Crane, Michels and Pressler. The opinion of the court was delivered by Pressler, J.A.D.
Plaintiff David Caroff, a state park ranger employed by the Division of Forests and Parks in the New Jersey Department of Environmental Protection, appeals from an order of involuntary dismissal entered pursuant to R. 4:37-2(b) at the close of his case on liability.
Plaintiff brought this action against defendant Liberty Lumber Company (Liberty), seeking recovery for personal injuries he sustained in September 1971 as a result of Liberty's alleged breach of the duty it owed him as an occupier
of land. The question specifically raised on this appeal is the nature of the duty owed by an occupier of land to a governmental official who is required to enter upon the premises during the course of the performance of his public duties and whose presence thereon is therefore attributable to legal privilege rather than to the occupier's invitation. The essential issue is whether such an official is an invitee to whom is owed a duty of reasonable care or, as the trial judge concluded, merely a licensee to whom the occupier owes the lesser duty of giving warning of known but hidden perils.
Viewing the evidence and the inferences which might be reasonably drawn therefrom most favorably to plaintiff, the jury could have found the following facts:
Plaintiff was assigned in June 1970 to patrol Liberty State Park in Jersey City, then consisting of a tract of approximately 260 acres in area forming a half-mile wide strip immediately adjacent to the Hudson River. A portion of the tract had been leased by the State to defendant pursuant to a special use permit enabling it to conduct thereon a salvage business in respect of the disused bulkheads and piers and their appurtenances which remained within the park area. Liberty's operations included the dismantling of these structures, the preparation of the salvaged timber into saleable units, and the conversion of the balance into wood chips and sawdust. Its use of the premises included, among other things, a mill area as well as a warehouse building, a portion of which it used for storing heavy machinery and equipment and a portion of which, by agreement with the State, was used by plaintiff as his ranger station and personal quarters. Access to the Liberty premises was provided by a public thoroughfare known variously as Caven Point Road and Burma Road, which joined an unpaved dirt road running across at least a portion of the premises and connecting, among other locations, the mill area and the warehouse building. The jury could also have found that the use of this dirt road by Liberty's heavy equipment and
vehicles caused deep ruts therein, which it filled with sawdust impregnated with creosote, a wood preservative which had been used to protect the original piers. According to plaintiff's expert, creosoted timber is very slippery, especially when wet, and obviously not reasonably or properly usable as a road-filling material.

= Problem a =
From the court opinion, extract the stretch from "Plaintiff David Caroff, a" through "case on liability." word for word.
The listing that comes next is unrelated to the court opinion above.

= Supplied data =
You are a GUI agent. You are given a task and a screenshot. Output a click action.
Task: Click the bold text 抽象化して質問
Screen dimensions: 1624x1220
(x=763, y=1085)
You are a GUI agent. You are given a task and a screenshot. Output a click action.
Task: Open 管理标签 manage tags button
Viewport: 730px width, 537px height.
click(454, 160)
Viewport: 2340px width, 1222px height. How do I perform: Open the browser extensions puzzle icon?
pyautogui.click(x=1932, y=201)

= Problem b =
Copy the listing verbatim, from its first line through the line that contains "(x=763, y=1085)".

= Result a =
Plaintiff David Caroff, a state park ranger employed by the Division of Forests and Parks in the New Jersey Department of Environmental Protection, appeals from an order of involuntary dismissal entered pursuant to R. 4:37-2(b) at the close of his case on liability.

= Result b =
You are a GUI agent. You are given a task and a screenshot. Output a click action.
Task: Click the bold text 抽象化して質問
Screen dimensions: 1624x1220
(x=763, y=1085)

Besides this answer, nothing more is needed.